Of course neither group conformed in detail to the conditions, but there were plenty of police around to keep the anti-fascists away from the EDL and rather more to protect the small group of EDL supporters as they stood outside the Wetherspoons (a few more were inside) but the numbers of both groups were pretty small – perhaps a total of around 50 for the EDL and roughly twice that for the UAF counter-protet. Though I can’t understand why any police officer thought they would get the EDL to gather anywhere but in a pub.

Obviously I have my own views on the EDL, but as well as making these clear in what I write I’ve always tried to report their actions objectively and accurately – which is perhaps why I get so much hate from a few of them. Fortunately there were plenty of police around and I felt reasonably safe taking pictures from a close distance with my usual wide-angle lens. And as usual there were some of them who also photographed me, probably to add to the portfolio on right-wing hate sites which encourage violence against photographers.

But most of them were in a reasonably good mood, enjoying the day out and the publicity – and even smiling for the camera. Police had held them at the pub until they had escorted most of the anti-fascists down to a pen on the embankment a couple of hundred yards away from where the EDL rally was to be held.

I’d earlier photographed the anti-fascists as they gathered at the top of Northumberland Avenue which they had thought the EDL would be escorted down. They were a much more ethnically diverse group than the EDL, with many women and looked rather more like a typical London crowd, though some were wearing mask and there was a group of clowns. But the whole atmosphere was much more friendly and positive and there were absolutely no problems in taking pictures – even from very close distances with the police standing well back.

I moved back and forth a little between the two groups and then followed the EDL as they were escorted down to their rally, around half an hour later than I had expected. Their late departure meant that I arrived at a third protest, by a new group called the Football Lads Alliance (FLA) more or less as the event ended with laying of wreaths on London Bridge, the scene of the most recent terror attack in London. The police had also issued them with conditions, preventing them from marching on to Borough Market.

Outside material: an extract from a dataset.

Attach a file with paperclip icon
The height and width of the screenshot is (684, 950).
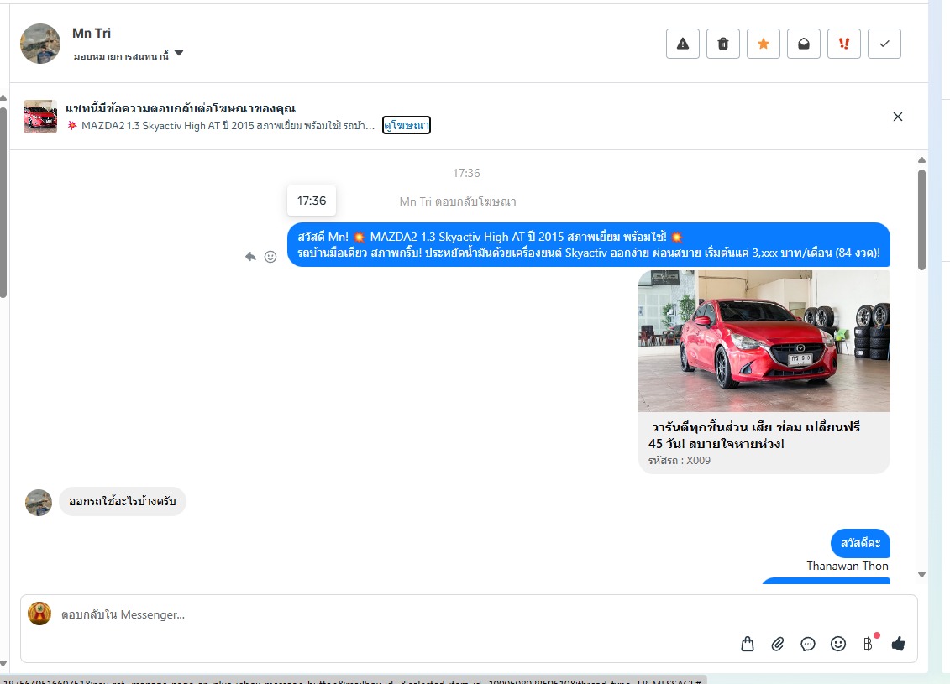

Although I reported that the march was a silent one – as the organisers had intended, I later watched a video that showed at least some of the marchers had been shouting and chanting anti-Muslim slogans on the route, though the thousand or more football supporters on the bridge were applauding politely when I arrived and held a short silence in memory of those killed in the attack.

Like the EDL, the FLA are keen to point out that they are not a racist organisation, though some of the actions they urge the government to take seem both simplistic and an attack on the human rights of citizens, and particularly Muslims. Clearly on this march some of the marchers had no qualms about being openly Islamophobic. And although the event was more restrained than those organised by the EDL, with no flags or banners, there was no evidence of any of the left-wing or anti-racist football groups and campaigns being involved.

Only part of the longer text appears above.